Rise of Adaptogens in our diet

None of us are immune to the pressures of modern life, whether it be work deadlines, the daily commute or just simply never having enough hours in the day. Our bodies are also regularly exposed to physical and toxic stress too – from household chemicals, pesticides in our foods, pollutants in the air, intensively farmed meats and refined sugar to name but a few. All this can overwhelm the body’s ability to cope leading to insomnia, tiredness, anxiety, depression and even physical illness. Thankfully there are some incredible rejuvenating herbs that can help. These are the amazing adaptogens.

Known as the oldest healing system in the world, Ayurvedic medicine has spent 5,000 years cultivating harmony within the body to bring about good health. In doing so, it has achieved tremendous success in healing with plants, to the extent that numerous plant varieties have been worshipped in Vedic religion for the potent life-giving forces contained within them. For their unique abilities to treat and fend off illness, a class of herbs known as “adaptogens” have come to be regarded as among the most highly celebrated of these plants. The term adaptogen was introduced into scientific literature by Russian toxicologist Nikolay Lazarev in 1957 to refer to ‘substances that increase the state of non-specific resistance’ in stress.

What are the best adaptogenic herbs?

Each adaptogen has a slightly different function, so the best one for you depends on the specific ailment you’re experiencing, Powell says. Here are some common adaptogens and what they claim to be good for.

Adaptogens for long-term stress: It is recommended that ashwagandha and Asian ginseng to soothe long-term sources of stress and the hormone imbalances that may result from it. Some research has suggested that holy basil, or Tulsi, may help lower stress levels.

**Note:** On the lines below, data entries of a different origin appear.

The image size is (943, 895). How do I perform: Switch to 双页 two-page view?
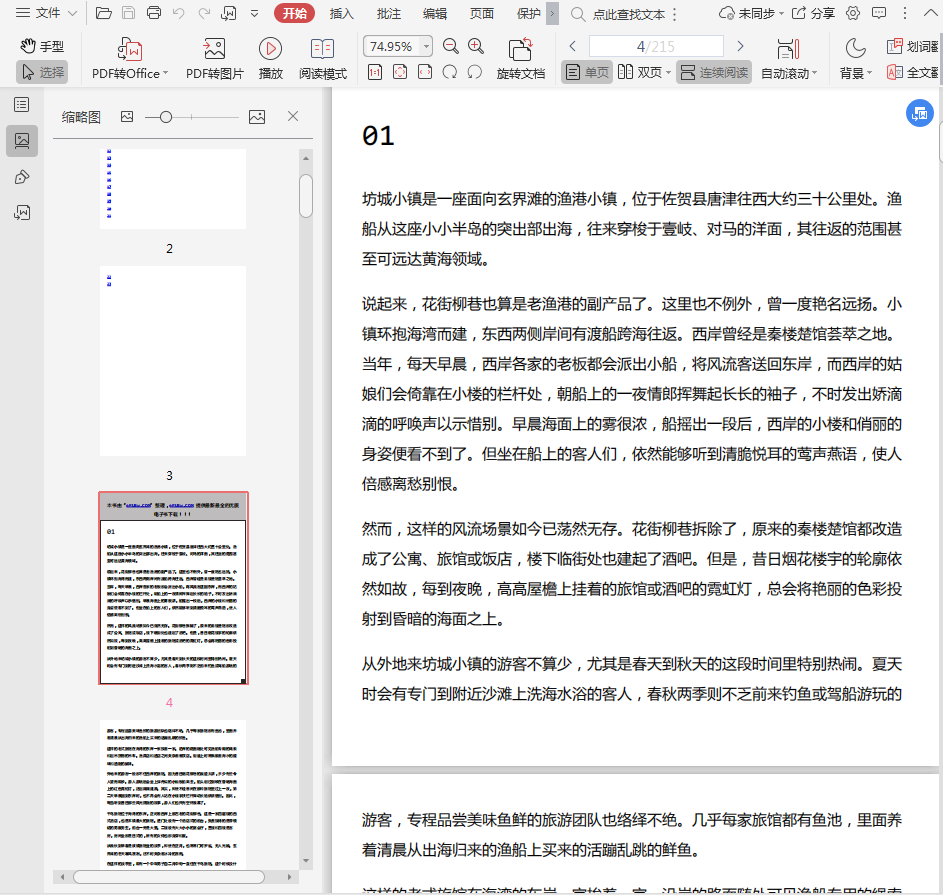[x=640, y=72]
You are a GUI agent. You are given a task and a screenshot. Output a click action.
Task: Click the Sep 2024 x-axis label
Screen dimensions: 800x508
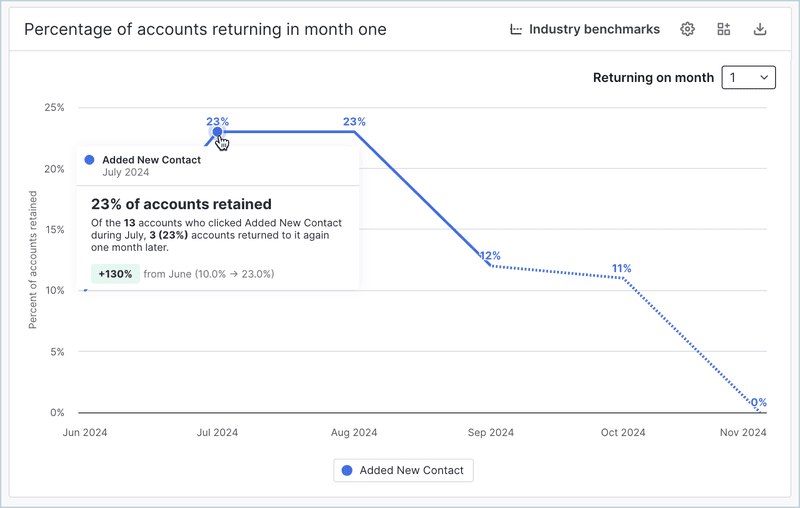[x=490, y=433]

Adaptogens for acute stress and anxiety: Some research suggests that Siberian Ginseng, Rhodiola and Schisandra may help mediate fight-or-flight stress responses. People use Siberian ginseng to boost the immune system, physical stamina and sexual health; Rhodiola is believed to improve energy, physical performance and memory; and Schisandra is thought to improve liver function and gastrointestinal problems. A big caveat: there’s very little human research to back up those claims. Much more research is needed.

Adaptogens for immune health: Reishi and ginseng have been found in some small studies to boost immunity. Though turmeric doesn’t meet the full requirements to be classed as an adaptogen, it can be thought of as a secondary and supporting adaptogen due to its as its wide-ranging positive effects.

How do you add adaptogens to your diet?

If you’re looking for a straight dose of herbs, you can sip adaptogen teas or combine tinctures with water. To add adaptogens to the foods you’re already eating, you can buy the pre-mixed powder to spice up everything from smoothies to soups to salad dressings.

Adaptogens are herbal pharmaceuticals. They work to counteract the effects of stress in the body. Stress causes very real physical changes in the body, including harming the neurological, endocrine, and immune systems. Adaptogens have stimulant properties that help counteract those harmful effects. Adaptogens work at a molecular level by regulating a stable balance in the hypothalamic, pituitary, and adrenal glands. These are involved in the stress response. They work by “hacking” the stress response in the body

One study review found that adaptogens really can be used to promote health for general well-being and when used as a supplement with other traditional medications for specific conditions and health problems. They’ve been shown to help people with cardiovascular health and certain neurological disorders, especially ones that may happen more frequently as individuals age.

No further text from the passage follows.